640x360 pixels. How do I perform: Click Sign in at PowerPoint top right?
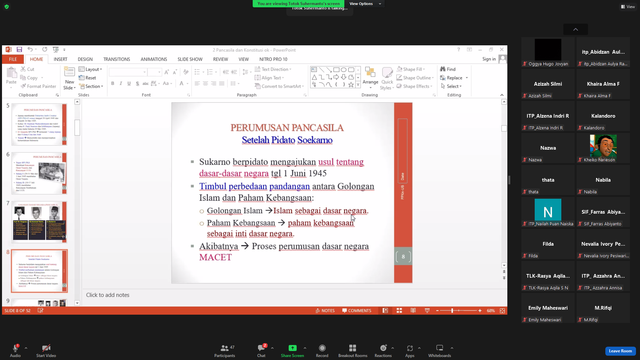489,59
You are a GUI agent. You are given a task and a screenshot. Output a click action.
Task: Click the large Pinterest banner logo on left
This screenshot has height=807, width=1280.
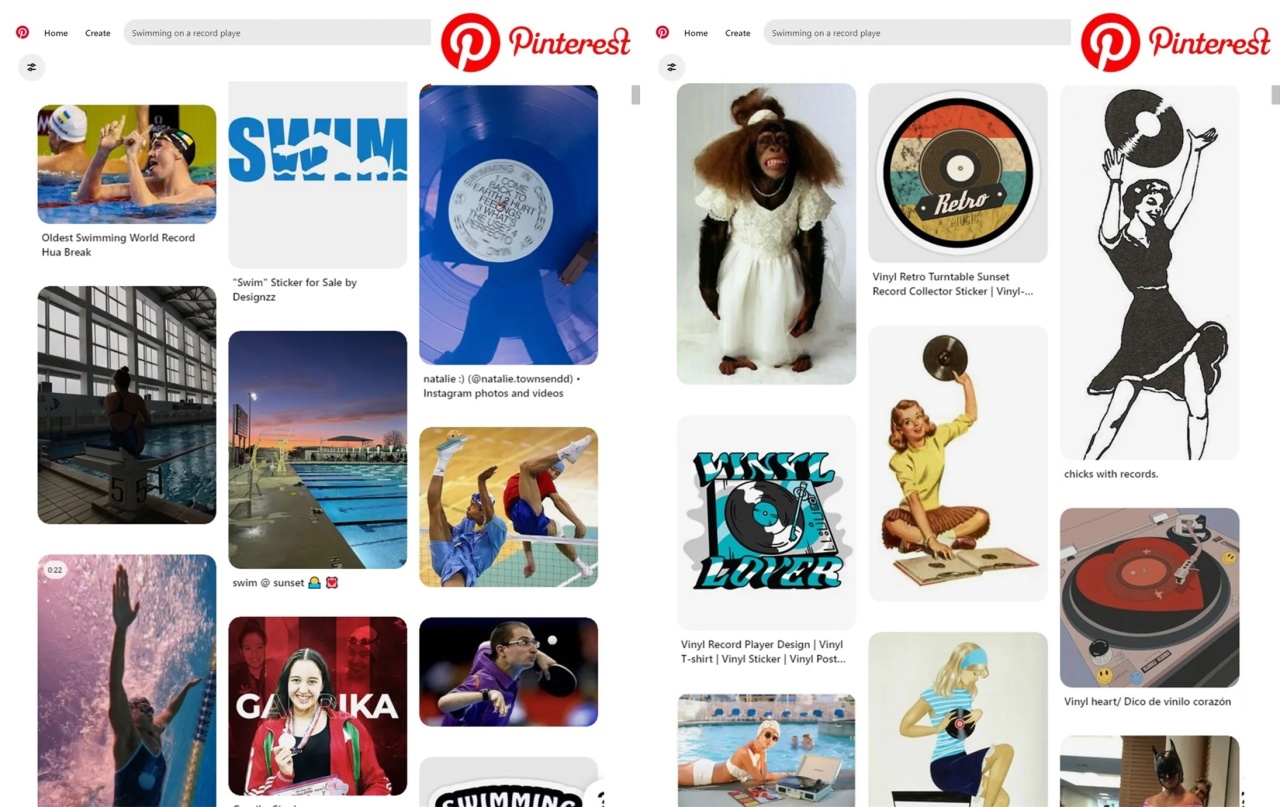536,42
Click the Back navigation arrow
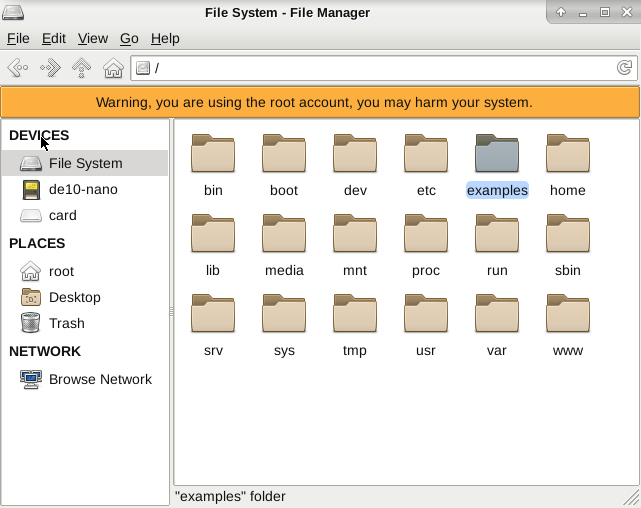Image resolution: width=641 pixels, height=508 pixels. pyautogui.click(x=17, y=68)
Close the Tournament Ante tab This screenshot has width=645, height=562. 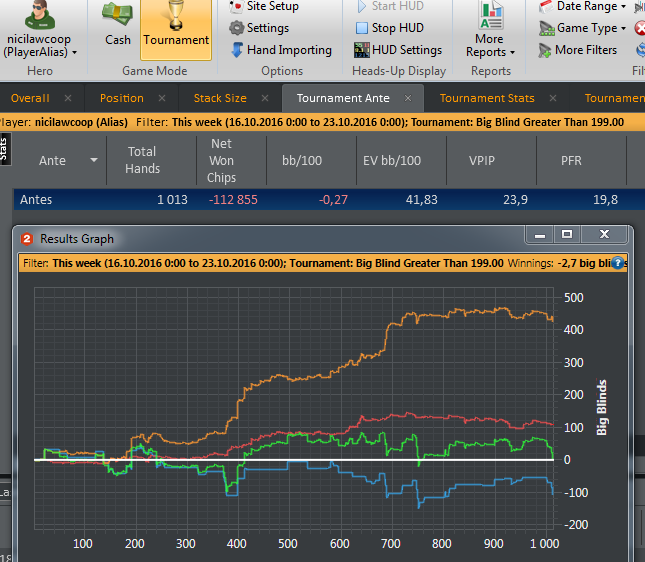tap(409, 98)
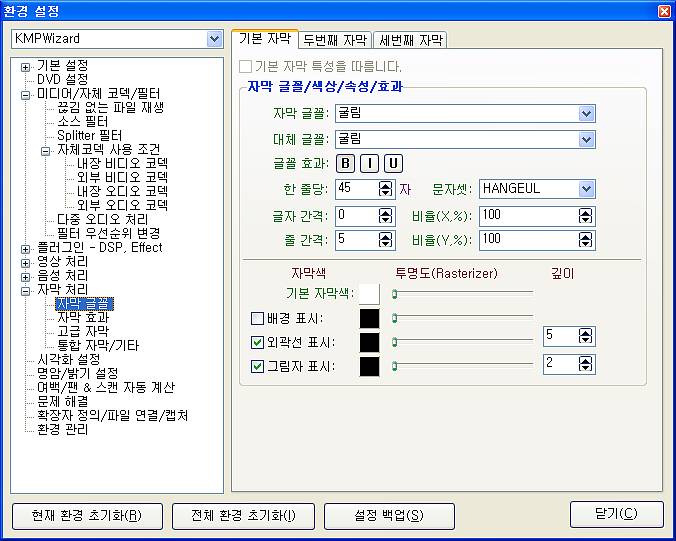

== What you will do ==
Nothing but the lines from the start of the listing through the line with "Task: Click the" belongs in the answer, each one retyped exactly and without pictures.

== Result of the task ==
640x360 pixels. How do I perform: Click Sign in at PowerPoint top right?
489,59
You are a GUI agent. You are given a task and a screenshot. Output a click action.
Task: Click the large Pinterest banner logo on left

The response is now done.